Instructions to follow: Every record, from first to last, should be retyped word for word.

== Data

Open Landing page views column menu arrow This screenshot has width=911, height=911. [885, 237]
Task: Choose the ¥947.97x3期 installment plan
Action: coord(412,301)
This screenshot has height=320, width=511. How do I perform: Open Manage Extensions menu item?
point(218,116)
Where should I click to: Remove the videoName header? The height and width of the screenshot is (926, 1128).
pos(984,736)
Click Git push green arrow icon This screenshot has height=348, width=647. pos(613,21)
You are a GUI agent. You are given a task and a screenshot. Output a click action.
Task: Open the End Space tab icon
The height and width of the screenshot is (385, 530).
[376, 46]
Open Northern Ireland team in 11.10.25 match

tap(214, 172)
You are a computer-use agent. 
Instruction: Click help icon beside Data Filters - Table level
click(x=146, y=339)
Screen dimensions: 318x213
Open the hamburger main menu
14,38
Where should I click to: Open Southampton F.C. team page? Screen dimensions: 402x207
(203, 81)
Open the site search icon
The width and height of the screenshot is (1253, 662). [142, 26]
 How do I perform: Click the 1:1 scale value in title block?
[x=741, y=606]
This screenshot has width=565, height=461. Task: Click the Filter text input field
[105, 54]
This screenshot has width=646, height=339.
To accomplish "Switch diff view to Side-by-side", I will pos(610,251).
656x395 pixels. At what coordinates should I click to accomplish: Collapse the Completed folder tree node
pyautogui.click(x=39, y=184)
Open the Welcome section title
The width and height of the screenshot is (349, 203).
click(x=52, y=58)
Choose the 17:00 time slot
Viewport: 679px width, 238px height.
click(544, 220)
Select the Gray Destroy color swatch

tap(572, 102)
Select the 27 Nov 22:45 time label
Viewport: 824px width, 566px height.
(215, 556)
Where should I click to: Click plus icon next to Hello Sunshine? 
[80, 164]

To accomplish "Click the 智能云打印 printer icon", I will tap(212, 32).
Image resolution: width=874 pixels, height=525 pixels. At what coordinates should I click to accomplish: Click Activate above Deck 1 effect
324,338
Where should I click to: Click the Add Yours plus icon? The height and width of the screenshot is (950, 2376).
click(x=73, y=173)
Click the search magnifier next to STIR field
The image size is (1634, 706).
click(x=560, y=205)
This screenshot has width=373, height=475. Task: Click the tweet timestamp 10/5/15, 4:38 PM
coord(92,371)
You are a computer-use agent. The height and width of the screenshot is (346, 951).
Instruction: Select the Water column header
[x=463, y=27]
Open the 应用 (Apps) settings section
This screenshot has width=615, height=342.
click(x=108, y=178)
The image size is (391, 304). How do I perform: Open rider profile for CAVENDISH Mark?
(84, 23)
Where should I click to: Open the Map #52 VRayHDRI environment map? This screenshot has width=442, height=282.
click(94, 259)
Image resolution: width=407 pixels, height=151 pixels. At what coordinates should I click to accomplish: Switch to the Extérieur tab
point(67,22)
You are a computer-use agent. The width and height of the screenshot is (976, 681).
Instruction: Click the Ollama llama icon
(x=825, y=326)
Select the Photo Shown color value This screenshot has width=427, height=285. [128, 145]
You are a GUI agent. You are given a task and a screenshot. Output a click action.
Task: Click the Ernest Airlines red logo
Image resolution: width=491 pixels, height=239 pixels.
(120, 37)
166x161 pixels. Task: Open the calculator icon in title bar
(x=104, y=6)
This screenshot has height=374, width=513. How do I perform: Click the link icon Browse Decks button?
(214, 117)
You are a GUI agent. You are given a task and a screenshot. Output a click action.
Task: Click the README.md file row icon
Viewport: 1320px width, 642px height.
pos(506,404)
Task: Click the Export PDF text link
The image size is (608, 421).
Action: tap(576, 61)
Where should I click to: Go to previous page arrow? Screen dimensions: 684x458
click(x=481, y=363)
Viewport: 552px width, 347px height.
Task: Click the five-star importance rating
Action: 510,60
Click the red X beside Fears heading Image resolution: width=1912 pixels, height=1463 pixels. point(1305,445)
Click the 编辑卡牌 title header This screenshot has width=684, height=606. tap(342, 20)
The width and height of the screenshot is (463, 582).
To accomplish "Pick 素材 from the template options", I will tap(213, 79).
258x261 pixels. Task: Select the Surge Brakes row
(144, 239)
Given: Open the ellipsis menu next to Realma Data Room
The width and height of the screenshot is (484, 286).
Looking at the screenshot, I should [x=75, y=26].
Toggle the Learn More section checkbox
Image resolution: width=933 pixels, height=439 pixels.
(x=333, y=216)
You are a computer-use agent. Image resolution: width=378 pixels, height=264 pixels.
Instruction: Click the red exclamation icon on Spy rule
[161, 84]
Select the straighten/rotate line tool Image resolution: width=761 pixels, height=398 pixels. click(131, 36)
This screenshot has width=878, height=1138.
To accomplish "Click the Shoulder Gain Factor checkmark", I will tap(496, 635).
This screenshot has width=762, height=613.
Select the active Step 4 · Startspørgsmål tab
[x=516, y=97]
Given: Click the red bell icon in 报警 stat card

====

Task answer:
Open Landing page views column menu arrow This screenshot has width=911, height=911. [885, 237]
Task: Choose the ¥947.97x3期 installment plan
Action: coord(412,301)
This screenshot has height=320, width=511. How do I perform: Open Manage Extensions menu item?
point(218,116)
Where should I click to: Remove the videoName header? The height and width of the screenshot is (926, 1128).
pos(984,736)
Click Git push green arrow icon This screenshot has height=348, width=647. pos(613,21)
You are a GUI agent. You are given a task and a screenshot. Output a click action.
Task: Open the End Space tab icon
The height and width of the screenshot is (385, 530).
[376, 46]
Open Northern Ireland team in 11.10.25 match

tap(214, 172)
You are a computer-use agent. 
Instruction: Click help icon beside Data Filters - Table level
click(x=146, y=339)
Screen dimensions: 318x213
Open the hamburger main menu
14,38
Where should I click to: Open Southampton F.C. team page? Screen dimensions: 402x207
(203, 81)
Open the site search icon
The width and height of the screenshot is (1253, 662). [142, 26]
 How do I perform: Click the 1:1 scale value in title block?
[x=741, y=606]
This screenshot has width=565, height=461. Task: Click the Filter text input field
[105, 54]
This screenshot has width=646, height=339.
To accomplish "Switch diff view to Side-by-side", I will pos(610,251).
656x395 pixels. At what coordinates should I click to accomplish: Collapse the Completed folder tree node
pyautogui.click(x=39, y=184)
Open the Welcome section title
The width and height of the screenshot is (349, 203).
click(x=52, y=58)
Choose the 17:00 time slot
Viewport: 679px width, 238px height.
click(544, 220)
Select the Gray Destroy color swatch

tap(572, 102)
Select the 27 Nov 22:45 time label
Viewport: 824px width, 566px height.
(215, 556)
Where should I click to: Click plus icon next to Hello Sunshine? 
[80, 164]

To accomplish "Click the 智能云打印 printer icon", I will tap(212, 32).
Image resolution: width=874 pixels, height=525 pixels. At what coordinates should I click to accomplish: Click Activate above Deck 1 effect
324,338
Where should I click to: Click the Add Yours plus icon? The height and width of the screenshot is (950, 2376).
click(x=73, y=173)
Click the search magnifier next to STIR field
The image size is (1634, 706).
click(x=560, y=205)
This screenshot has width=373, height=475. Task: Click the tweet timestamp 10/5/15, 4:38 PM
coord(92,371)
You are a computer-use agent. The height and width of the screenshot is (346, 951).
Instruction: Select the Water column header
[x=463, y=27]
Open the 应用 (Apps) settings section
This screenshot has width=615, height=342.
click(x=108, y=178)
The image size is (391, 304). How do I perform: Open rider profile for CAVENDISH Mark?
(84, 23)
Where should I click to: Open the Map #52 VRayHDRI environment map? This screenshot has width=442, height=282.
click(94, 259)
Image resolution: width=407 pixels, height=151 pixels. At what coordinates should I click to accomplish: Switch to the Extérieur tab
point(67,22)
You are a computer-use agent. The width and height of the screenshot is (976, 681).
Instruction: Click the Ollama llama icon
(x=825, y=326)
Select the Photo Shown color value This screenshot has width=427, height=285. [128, 145]
You are a GUI agent. You are given a task and a screenshot. Output a click action.
Task: Click the Ernest Airlines red logo
Image resolution: width=491 pixels, height=239 pixels.
(120, 37)
166x161 pixels. Task: Open the calculator icon in title bar
(x=104, y=6)
This screenshot has height=374, width=513. How do I perform: Click the link icon Browse Decks button?
(214, 117)
You are a GUI agent. You are given a task and a screenshot. Output a click action.
Task: Click the README.md file row icon
Viewport: 1320px width, 642px height.
pos(506,404)
Task: Click the Export PDF text link
The image size is (608, 421).
Action: tap(576, 61)
Where should I click to: Go to previous page arrow? Screen dimensions: 684x458
click(x=481, y=363)
Viewport: 552px width, 347px height.
Task: Click the five-star importance rating
Action: 510,60
Click the red X beside Fears heading Image resolution: width=1912 pixels, height=1463 pixels. point(1305,445)
Click the 编辑卡牌 title header This screenshot has width=684, height=606. tap(342, 20)
The width and height of the screenshot is (463, 582).
To accomplish "Pick 素材 from the template options", I will tap(213, 79).
258x261 pixels. Task: Select the Surge Brakes row
(144, 239)
Given: Open the ellipsis menu next to Realma Data Room
The width and height of the screenshot is (484, 286).
Looking at the screenshot, I should [x=75, y=26].
Toggle the Learn More section checkbox
Image resolution: width=933 pixels, height=439 pixels.
(x=333, y=216)
You are a computer-use agent. Image resolution: width=378 pixels, height=264 pixels.
Instruction: Click the red exclamation icon on Spy rule
[161, 84]
Select the straighten/rotate line tool Image resolution: width=761 pixels, height=398 pixels. click(131, 36)
This screenshot has width=878, height=1138.
To accomplish "Click the Shoulder Gain Factor checkmark", I will tap(496, 635).
This screenshot has width=762, height=613.
Select the active Step 4 · Startspørgsmål tab
[x=516, y=97]
Given: Click the red bell icon in 报警 stat card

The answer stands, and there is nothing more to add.